Aims if disorder caused by:
Recessive disease - replace defective gene
Dominant disease – delete defective gene
3 types are: in vivo, ex-vivo and in-vitro. In vivo gene therapy means that therapy is administered directly the patient. The targeted cells remain in the body of the patient. With ex vivo gene/cell therapy the targeted cells are removed from the patient and gene therapy is administered to the cells in vitro before they are returned to the patient’s body.
Why is gene therapy difficult to successfully carry out?
Problems:
- Achieving specificity
- Getting therapy to right place
- Maintaining expression
Much easier to achieve in vitro than in vivo
How is in vivo gene therapy carried out?
Viral vector introduced by systemic adminstration intravenously or intra-parenchymal adminstration in brain, liver.
How is ex vivo gene therapy carried out?
Patient’s cells collected and HSCs isolated. Therapeutic gene inserted into inactivated virus and mixed with patient’s cells, restoring healthy genotype. Tranduced stem cells reintroduced into patient.
What does mitochondrially inherited disease therapy involve?
Requires IVF where DNA taken from fertilised patient egg and this is transferred to a donor egg with normal mitochondria. Approved for use in UK but has some controversy.
What is virus gene therapy?
Relies on engineering viruses to carry a therapeutic gene – AAV used, adenovirus, lentivirus (HIV), vaccinia. Virus choice depends on tissue you want to treat and amount of DNA is limited as it depends on the virus – viral tropism: affinity of virus for infecting certain cell types.
What is SCID?
Stands for severe combined immune-deficiency: Bubble baby disease. This is when person lacks both B-cell and T-cell mediated responses. There are several forms: most common is X-linked (in 70% of cases) but can also be due to Adenosine Deaminase deficiency (ADA-SCID 15%).

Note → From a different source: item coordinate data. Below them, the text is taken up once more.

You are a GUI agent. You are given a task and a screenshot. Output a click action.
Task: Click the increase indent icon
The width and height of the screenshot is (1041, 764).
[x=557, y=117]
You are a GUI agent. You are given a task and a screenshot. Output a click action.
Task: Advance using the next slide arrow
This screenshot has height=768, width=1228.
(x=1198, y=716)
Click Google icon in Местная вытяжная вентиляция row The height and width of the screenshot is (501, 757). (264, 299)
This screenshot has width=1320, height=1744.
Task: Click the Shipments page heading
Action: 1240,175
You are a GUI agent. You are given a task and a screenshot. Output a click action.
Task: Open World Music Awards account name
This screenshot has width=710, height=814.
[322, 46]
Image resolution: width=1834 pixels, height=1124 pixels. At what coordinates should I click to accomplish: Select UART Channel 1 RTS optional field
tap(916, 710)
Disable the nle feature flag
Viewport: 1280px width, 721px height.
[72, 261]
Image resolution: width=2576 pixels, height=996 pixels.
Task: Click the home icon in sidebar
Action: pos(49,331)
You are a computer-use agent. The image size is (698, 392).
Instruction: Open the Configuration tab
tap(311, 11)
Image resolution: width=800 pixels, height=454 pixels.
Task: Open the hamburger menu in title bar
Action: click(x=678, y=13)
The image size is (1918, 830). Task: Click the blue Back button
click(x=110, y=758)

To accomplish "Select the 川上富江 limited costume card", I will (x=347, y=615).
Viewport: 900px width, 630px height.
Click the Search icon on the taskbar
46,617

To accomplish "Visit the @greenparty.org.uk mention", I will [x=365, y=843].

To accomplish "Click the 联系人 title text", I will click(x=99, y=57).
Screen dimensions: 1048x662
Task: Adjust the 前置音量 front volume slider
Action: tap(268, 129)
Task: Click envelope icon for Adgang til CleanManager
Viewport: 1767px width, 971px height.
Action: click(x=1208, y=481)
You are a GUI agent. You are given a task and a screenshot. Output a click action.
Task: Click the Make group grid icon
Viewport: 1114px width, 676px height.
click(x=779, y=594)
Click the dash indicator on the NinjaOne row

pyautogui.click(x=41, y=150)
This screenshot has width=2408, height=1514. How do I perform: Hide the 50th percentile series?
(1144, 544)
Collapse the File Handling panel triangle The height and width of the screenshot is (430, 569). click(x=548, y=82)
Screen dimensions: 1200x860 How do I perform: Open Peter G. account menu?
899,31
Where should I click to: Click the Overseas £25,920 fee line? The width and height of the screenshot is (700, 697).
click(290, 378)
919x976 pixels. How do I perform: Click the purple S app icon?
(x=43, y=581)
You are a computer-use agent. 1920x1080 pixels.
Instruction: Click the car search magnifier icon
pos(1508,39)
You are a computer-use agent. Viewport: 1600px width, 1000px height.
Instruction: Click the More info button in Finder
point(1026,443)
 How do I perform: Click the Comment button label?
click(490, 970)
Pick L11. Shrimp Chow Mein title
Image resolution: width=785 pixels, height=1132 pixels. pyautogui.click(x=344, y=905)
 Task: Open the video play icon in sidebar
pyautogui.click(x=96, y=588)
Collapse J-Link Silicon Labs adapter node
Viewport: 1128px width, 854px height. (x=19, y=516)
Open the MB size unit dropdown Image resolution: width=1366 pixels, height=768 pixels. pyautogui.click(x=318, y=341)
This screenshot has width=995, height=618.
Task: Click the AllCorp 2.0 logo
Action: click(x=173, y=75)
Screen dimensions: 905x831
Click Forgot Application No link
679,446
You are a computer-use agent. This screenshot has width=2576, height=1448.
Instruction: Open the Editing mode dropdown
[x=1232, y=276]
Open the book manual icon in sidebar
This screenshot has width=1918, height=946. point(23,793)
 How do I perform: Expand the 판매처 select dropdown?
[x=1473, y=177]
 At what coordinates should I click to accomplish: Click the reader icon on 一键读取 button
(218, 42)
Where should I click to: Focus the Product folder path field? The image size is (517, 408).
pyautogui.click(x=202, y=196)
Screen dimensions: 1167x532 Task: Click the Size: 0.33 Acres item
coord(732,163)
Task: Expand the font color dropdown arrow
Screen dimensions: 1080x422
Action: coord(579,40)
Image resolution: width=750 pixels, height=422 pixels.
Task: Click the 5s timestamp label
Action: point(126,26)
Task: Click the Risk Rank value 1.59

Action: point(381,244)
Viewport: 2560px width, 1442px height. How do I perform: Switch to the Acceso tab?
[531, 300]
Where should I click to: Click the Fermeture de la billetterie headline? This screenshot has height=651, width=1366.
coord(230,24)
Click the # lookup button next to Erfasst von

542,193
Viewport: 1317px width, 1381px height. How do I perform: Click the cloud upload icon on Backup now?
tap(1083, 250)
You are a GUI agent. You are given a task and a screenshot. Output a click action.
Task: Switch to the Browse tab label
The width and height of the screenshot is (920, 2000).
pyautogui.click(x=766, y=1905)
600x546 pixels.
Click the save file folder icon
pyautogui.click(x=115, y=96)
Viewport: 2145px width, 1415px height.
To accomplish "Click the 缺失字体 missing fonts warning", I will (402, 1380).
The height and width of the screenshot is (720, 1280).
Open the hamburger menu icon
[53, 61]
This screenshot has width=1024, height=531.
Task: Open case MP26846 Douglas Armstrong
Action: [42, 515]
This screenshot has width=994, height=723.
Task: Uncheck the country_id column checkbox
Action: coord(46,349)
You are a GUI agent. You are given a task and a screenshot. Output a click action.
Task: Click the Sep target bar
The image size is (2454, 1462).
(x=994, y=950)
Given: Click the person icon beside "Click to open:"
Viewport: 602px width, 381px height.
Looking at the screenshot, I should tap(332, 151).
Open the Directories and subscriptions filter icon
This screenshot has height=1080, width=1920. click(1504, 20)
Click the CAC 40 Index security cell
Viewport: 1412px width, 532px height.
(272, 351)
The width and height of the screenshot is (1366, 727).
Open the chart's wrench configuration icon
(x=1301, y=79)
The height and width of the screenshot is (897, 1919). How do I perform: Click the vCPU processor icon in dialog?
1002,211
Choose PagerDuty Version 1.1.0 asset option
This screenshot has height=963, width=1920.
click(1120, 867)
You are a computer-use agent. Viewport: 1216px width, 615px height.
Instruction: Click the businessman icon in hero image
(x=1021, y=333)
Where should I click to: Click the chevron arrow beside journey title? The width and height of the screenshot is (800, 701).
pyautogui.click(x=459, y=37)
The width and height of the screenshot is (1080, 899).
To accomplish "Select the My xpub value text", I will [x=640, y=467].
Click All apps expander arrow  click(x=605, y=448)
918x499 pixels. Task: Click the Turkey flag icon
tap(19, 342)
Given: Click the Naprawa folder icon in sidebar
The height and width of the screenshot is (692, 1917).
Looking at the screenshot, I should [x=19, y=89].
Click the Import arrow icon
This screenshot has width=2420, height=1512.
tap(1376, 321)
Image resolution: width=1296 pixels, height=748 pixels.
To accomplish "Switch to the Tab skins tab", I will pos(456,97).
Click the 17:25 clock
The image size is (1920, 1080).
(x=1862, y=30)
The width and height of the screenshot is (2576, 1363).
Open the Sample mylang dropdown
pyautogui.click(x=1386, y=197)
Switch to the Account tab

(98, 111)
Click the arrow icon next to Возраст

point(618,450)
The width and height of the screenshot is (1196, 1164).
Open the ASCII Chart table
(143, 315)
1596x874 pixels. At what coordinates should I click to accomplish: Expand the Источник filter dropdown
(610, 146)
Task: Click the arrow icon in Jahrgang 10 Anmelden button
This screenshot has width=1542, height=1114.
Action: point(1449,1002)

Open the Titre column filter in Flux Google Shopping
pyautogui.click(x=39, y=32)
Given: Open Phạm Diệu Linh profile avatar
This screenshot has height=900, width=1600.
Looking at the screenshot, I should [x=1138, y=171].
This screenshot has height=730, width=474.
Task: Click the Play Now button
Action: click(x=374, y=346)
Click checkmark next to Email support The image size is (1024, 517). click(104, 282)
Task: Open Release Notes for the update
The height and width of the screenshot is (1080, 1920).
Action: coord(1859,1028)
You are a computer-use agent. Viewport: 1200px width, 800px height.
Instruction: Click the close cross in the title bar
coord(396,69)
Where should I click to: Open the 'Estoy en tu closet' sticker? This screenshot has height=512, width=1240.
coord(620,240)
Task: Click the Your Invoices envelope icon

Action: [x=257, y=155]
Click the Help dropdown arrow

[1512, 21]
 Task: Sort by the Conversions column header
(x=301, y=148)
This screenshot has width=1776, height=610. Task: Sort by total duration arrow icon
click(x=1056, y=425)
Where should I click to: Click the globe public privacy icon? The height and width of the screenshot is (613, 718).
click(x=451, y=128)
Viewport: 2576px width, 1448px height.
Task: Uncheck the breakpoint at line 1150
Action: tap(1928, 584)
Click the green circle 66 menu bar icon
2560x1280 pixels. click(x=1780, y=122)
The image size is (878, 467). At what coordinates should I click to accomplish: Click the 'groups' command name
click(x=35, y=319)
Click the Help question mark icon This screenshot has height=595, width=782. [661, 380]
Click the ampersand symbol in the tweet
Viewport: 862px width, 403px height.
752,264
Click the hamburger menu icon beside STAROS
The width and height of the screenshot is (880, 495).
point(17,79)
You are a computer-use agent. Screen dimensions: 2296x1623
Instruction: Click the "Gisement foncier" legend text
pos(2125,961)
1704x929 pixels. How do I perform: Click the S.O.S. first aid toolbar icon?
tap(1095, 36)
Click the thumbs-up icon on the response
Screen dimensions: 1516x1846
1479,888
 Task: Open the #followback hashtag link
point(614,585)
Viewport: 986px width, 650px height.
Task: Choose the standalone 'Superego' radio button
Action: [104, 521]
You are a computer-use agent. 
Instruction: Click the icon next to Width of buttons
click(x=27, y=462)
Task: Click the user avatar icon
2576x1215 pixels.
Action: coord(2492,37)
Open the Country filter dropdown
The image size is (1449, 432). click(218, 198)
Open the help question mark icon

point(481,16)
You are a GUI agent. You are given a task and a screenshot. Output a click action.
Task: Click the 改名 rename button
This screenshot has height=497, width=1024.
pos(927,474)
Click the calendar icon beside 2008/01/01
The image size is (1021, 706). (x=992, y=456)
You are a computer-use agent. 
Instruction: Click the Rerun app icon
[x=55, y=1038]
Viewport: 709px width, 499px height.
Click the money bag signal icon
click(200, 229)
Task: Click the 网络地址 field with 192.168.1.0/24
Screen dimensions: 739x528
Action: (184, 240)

How is SCID treated with gene therapy?
Can be treated with bone marrow transplant but not possible for all children as 80% of ADA-SCID no match + has own risks
Strimvelis – in vitro gene therapy for ADA-SCID, involving an autologous transplant where you take bone marrow from a patient and isolate haemopoietic stem cells, esp CD34 positive ones, and expand them. Transfect these cells with lentivirus encoding ADA and grow these cells. Meanwhile, treat patient with busulfan to kill their HSCs and then reinfuse transformed cells into patient. New ones with ADA replace the old dysfunctional ones.
What is an example of in vivo therapy supplement?
Lack of a gene can be remedied by using a virus to carry the missing gene into the cell. Example is Leber congenital amaurosis, recessive disease caused by mutation RPE65 and entails loss of retinal cells. Luxturna rAAV2 sent in with gene so RPE65 is expressed.